Data to examine:
***
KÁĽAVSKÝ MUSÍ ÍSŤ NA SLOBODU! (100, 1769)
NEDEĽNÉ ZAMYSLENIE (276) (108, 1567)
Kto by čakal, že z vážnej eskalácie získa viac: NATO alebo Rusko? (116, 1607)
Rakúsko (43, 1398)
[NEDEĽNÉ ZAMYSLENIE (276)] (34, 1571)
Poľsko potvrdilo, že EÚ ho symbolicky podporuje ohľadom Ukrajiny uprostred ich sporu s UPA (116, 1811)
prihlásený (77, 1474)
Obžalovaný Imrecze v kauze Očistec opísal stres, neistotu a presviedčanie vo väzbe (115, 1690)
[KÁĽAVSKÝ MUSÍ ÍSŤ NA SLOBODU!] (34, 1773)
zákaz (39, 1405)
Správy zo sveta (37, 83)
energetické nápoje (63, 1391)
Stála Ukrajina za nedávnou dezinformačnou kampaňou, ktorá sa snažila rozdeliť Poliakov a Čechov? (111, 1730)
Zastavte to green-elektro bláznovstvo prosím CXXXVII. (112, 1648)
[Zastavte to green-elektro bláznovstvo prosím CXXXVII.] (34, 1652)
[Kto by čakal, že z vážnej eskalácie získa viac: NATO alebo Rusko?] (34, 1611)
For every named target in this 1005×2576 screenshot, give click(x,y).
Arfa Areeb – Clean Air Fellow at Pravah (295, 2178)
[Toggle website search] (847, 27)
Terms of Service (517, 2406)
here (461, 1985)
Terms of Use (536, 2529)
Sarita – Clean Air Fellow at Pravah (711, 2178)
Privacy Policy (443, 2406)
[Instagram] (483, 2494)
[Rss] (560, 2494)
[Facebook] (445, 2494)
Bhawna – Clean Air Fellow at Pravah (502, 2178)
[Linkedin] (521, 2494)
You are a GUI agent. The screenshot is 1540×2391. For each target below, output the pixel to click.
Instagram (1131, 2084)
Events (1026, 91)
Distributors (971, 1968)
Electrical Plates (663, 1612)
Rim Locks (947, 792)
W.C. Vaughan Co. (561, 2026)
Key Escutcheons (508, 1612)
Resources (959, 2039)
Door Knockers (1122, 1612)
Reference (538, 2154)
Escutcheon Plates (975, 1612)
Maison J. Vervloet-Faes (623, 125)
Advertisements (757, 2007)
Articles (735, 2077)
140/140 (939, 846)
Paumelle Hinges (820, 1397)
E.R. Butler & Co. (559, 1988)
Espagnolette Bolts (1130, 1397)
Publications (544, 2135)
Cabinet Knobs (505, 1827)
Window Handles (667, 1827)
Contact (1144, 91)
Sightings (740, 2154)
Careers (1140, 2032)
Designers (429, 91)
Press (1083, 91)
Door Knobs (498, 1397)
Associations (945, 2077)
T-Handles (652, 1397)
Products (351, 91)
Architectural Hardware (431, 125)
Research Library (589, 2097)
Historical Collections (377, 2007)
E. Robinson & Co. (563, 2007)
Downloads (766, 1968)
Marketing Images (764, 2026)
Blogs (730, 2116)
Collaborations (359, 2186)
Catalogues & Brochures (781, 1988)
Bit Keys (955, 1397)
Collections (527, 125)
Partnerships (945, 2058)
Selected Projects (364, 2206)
***
Exercise prompt: With nothing omitted, set down all of the records again.

Output:
KÁĽAVSKÝ MUSÍ ÍSŤ NA SLOBODU! (100, 1769)
NEDEĽNÉ ZAMYSLENIE (276) (108, 1567)
Kto by čakal, že z vážnej eskalácie získa viac: NATO alebo Rusko? (116, 1607)
Rakúsko (43, 1398)
[NEDEĽNÉ ZAMYSLENIE (276)] (34, 1571)
Poľsko potvrdilo, že EÚ ho symbolicky podporuje ohľadom Ukrajiny uprostred ich sporu s UPA (116, 1811)
prihlásený (77, 1474)
Obžalovaný Imrecze v kauze Očistec opísal stres, neistotu a presviedčanie vo väzbe (115, 1690)
[KÁĽAVSKÝ MUSÍ ÍSŤ NA SLOBODU!] (34, 1773)
zákaz (39, 1405)
Správy zo sveta (37, 83)
energetické nápoje (63, 1391)
Stála Ukrajina za nedávnou dezinformačnou kampaňou, ktorá sa snažila rozdeliť Poliakov a Čechov? (111, 1730)
Zastavte to green-elektro bláznovstvo prosím CXXXVII. (112, 1648)
[Zastavte to green-elektro bláznovstvo prosím CXXXVII.] (34, 1652)
[Kto by čakal, že z vážnej eskalácie získa viac: NATO alebo Rusko?] (34, 1611)
For every named target in this 1005×2576 screenshot, give click(x,y).
Arfa Areeb – Clean Air Fellow at Pravah (295, 2178)
[Toggle website search] (847, 27)
Terms of Service (517, 2406)
here (461, 1985)
Terms of Use (536, 2529)
Sarita – Clean Air Fellow at Pravah (711, 2178)
Privacy Policy (443, 2406)
[Instagram] (483, 2494)
[Rss] (560, 2494)
[Facebook] (445, 2494)
Bhawna – Clean Air Fellow at Pravah (502, 2178)
[Linkedin] (521, 2494)
You are a GUI agent. The screenshot is 1540×2391. For each target below, output the pixel to click.
Instagram (1131, 2084)
Events (1026, 91)
Distributors (971, 1968)
Electrical Plates (663, 1612)
Rim Locks (947, 792)
W.C. Vaughan Co. (561, 2026)
Key Escutcheons (508, 1612)
Resources (959, 2039)
Door Knockers (1122, 1612)
Reference (538, 2154)
Escutcheon Plates (975, 1612)
Maison J. Vervloet-Faes (623, 125)
Advertisements (757, 2007)
Articles (735, 2077)
140/140 (939, 846)
Paumelle Hinges (820, 1397)
E.R. Butler & Co. (559, 1988)
Espagnolette Bolts (1130, 1397)
Publications (544, 2135)
Cabinet Knobs (505, 1827)
Window Handles (667, 1827)
Contact (1144, 91)
Sightings (740, 2154)
Careers (1140, 2032)
Designers (429, 91)
Press (1083, 91)
Door Knobs (498, 1397)
Associations (945, 2077)
T-Handles (652, 1397)
Products (351, 91)
Architectural Hardware (431, 125)
Research Library (589, 2097)
Historical Collections (377, 2007)
E. Robinson & Co. (563, 2007)
Downloads (766, 1968)
Marketing Images (764, 2026)
Blogs (730, 2116)
Collaborations (359, 2186)
Catalogues & Brochures (781, 1988)
Bit Keys (955, 1397)
Collections (527, 125)
Partnerships (945, 2058)
Selected Projects (364, 2206)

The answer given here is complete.